Surabaya, MEMANGGIL.CO – Insiden penggerebekan pesta seks sesama jenis yang melibatkan 34 orang di salah satu hotel di Surabaya menuai keprihatinan mendalam dari kalangan legislatif.

Anggota Komisi D DPRD Kota Surabaya, Dr. Zuhrotul Mar’ah, angkat bicara, ia mengungkapkan bahwa peristiwa ini menjadi momentum penting untuk penegakan aturan serta peningkatan edukasi kesehatan dan moral di masyarakat.

"Terkait temuan 34 orang dalam penggerebekan tersebut, kami sangat prihatin. Apalagi ini berkaitan dengan perilaku menyimpang, yakni hubungan laki-laki dengan laki-laki," kata Zuhrotul, Senin (21/10).

Zuhrotul menyoroti aspek kesehatan yang menjadi kekhawatiran utama. Menurutnya, perilaku seksual sesama jenis masuk dalam kategori berisiko tinggi dalam penularan Infeksi Menular Seksual (IMS), termasuk HIV/AIDS.

"Meski sosialisasi tentang HIV/AIDS sudah banyak, perilaku berisiko ini tetap saja terjadi. Fenomena ini seperti gunung es. Yang terlihat mungkin sedikit, tapi di bawahnya bisa jauh lebih banyak," ujar legislator dari Partai Amanat Nasional (PAN).

Kondisi ini, lanjutnya, sangat mengkhawatirkan karena berpotensi meningkatkan prevalensi HIV/AIDS di Surabaya.

Melihat Surabaya sebagai kota jasa yang rentan menjadi tempat berkembangnya perilaku berisiko.Oleh karena itu, Zuhrotul mendesak Pemerintah Kota (Pemkot) Surabaya untuk memperkuat penegakan aturan.

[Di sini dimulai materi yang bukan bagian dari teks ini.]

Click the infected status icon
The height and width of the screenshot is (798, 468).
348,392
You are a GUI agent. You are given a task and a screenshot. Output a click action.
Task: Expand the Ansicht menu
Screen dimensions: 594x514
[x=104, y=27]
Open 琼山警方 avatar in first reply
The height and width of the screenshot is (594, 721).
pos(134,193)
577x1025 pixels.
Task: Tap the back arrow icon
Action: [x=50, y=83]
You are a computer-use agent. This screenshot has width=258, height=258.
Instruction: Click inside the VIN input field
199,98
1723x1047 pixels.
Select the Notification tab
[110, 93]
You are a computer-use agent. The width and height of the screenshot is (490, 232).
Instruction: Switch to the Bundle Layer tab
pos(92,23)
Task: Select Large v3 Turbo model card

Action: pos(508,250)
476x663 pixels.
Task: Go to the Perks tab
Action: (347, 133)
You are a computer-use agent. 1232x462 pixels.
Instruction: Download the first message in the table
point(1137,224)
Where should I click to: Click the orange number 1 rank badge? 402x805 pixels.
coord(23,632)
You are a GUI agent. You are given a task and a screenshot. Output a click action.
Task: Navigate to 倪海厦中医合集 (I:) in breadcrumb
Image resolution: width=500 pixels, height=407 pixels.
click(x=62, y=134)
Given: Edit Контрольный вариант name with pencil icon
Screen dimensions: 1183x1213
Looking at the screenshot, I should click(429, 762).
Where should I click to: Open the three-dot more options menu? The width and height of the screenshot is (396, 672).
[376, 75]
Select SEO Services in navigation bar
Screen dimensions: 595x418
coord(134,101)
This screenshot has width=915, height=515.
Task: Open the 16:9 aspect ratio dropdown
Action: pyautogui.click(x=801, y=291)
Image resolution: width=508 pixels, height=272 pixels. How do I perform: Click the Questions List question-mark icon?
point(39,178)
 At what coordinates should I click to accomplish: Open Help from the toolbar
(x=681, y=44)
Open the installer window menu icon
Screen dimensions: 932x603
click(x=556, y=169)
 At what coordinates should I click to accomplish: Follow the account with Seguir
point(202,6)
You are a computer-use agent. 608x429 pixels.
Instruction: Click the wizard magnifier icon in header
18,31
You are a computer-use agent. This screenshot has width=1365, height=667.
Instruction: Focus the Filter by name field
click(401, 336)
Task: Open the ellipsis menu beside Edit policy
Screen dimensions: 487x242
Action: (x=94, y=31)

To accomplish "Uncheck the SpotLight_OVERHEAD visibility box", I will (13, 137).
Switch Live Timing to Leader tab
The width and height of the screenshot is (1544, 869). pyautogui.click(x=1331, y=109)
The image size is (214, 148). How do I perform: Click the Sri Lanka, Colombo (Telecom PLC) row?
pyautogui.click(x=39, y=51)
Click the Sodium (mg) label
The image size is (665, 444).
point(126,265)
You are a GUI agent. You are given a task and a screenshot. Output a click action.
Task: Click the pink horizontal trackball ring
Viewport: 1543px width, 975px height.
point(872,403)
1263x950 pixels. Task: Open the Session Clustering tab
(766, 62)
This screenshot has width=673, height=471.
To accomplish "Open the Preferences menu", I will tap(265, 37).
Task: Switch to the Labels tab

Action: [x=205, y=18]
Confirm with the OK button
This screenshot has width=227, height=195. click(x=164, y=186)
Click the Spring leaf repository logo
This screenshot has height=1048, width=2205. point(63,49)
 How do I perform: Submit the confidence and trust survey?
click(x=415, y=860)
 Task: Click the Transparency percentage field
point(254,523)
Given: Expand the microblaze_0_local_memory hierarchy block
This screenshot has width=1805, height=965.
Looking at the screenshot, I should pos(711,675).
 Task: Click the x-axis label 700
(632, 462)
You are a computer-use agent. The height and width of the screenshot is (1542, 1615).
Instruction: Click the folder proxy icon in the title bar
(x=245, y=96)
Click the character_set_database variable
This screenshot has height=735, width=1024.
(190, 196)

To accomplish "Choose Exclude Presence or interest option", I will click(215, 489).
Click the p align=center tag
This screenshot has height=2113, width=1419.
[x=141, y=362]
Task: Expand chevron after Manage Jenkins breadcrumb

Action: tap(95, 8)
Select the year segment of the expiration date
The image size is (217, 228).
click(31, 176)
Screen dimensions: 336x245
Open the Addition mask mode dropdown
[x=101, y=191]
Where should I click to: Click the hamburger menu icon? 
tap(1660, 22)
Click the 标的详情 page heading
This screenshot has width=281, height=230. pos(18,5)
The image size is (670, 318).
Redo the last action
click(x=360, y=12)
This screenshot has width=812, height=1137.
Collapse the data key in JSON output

"Kami sangat mendukung upaya penertiban terhadap perilaku seksual menyimpang. Namun, penanganan juga harus komprehensif, menyentuh aspek kesehatan dan psikologis," tandasnya.

Ia mengingatkan bahwa banyak dari individu yang terlibat bisa jadi merupakan korban, yang terbentuk kecenderungannya akibat pengalaman masa kecil yang traumatis. Oleh karena itu, pendekatan pembinaan menjadi krusial, bukan sekadar hukuman.

Sebagai solusi jangka panjang, Zuhrotul menekankan pentingnya penguatan ketahanan keluarga sebagai benteng utama dalam membentuk karakter anak.

"Jika keluarga memberikan pendidikan dan perhatian yang baik, anak-anak bisa terhindar dari pengaruh lingkungan negatif," tambahnya.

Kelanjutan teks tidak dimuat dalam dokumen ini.